DATA PROVIDED

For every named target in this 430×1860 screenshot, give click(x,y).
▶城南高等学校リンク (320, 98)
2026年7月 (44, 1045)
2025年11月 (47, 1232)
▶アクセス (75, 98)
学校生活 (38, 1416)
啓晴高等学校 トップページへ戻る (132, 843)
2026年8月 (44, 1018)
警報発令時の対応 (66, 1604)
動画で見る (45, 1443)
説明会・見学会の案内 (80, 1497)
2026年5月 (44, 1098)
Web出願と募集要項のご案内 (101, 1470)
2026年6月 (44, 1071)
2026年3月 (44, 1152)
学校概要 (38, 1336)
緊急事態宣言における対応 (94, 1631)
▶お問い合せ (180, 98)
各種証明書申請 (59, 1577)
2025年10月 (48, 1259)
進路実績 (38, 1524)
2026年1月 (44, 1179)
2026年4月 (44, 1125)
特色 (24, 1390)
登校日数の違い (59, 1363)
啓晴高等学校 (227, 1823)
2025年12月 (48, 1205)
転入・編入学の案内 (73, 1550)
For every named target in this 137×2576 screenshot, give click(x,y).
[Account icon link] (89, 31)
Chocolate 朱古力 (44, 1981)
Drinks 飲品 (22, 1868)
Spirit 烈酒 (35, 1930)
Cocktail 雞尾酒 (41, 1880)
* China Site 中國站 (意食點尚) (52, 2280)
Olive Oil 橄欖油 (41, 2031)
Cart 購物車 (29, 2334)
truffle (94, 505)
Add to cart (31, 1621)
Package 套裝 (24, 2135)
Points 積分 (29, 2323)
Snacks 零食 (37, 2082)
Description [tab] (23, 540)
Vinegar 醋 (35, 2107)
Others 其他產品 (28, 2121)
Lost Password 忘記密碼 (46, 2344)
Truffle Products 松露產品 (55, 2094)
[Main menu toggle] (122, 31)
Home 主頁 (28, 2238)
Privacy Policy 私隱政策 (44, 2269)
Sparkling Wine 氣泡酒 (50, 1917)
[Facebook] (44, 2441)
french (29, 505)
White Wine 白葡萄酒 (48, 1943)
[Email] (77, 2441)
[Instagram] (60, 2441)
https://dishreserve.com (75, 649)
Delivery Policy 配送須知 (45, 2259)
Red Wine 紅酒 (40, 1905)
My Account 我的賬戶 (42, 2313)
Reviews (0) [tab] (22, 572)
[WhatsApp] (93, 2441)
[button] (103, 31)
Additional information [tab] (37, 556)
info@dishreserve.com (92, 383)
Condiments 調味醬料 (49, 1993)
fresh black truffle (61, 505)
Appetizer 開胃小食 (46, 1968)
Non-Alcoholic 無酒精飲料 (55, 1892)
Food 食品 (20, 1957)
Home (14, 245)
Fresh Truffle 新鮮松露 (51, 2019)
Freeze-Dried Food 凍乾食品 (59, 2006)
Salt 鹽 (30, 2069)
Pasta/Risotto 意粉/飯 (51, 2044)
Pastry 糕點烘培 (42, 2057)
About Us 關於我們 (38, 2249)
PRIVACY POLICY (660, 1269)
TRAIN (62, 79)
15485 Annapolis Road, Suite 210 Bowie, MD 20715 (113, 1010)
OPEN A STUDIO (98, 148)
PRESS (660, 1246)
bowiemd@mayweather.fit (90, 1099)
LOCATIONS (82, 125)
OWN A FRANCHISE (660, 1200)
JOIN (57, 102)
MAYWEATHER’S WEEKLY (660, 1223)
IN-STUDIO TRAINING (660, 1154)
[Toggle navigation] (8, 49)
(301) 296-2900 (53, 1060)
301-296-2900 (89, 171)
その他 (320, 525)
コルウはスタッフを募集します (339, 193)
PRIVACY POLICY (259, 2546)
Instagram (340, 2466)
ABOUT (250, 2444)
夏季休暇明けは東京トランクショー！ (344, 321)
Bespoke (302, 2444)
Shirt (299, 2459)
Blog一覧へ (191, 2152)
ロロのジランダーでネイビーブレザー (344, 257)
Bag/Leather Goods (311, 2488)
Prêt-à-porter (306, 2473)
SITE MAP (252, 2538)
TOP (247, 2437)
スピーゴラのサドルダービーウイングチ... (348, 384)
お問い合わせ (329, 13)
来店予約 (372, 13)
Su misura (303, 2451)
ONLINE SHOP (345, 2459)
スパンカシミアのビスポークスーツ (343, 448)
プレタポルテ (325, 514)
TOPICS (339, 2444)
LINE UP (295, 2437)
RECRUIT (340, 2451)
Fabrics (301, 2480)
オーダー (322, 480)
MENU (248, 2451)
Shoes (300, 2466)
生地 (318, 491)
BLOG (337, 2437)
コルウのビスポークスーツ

EXERCISE DETAILS
The answer should consist of every line above in which "dishreserve" appears.

EXERCISE RESULT
https://dishreserve.com (75, 649)
info@dishreserve.com (92, 383)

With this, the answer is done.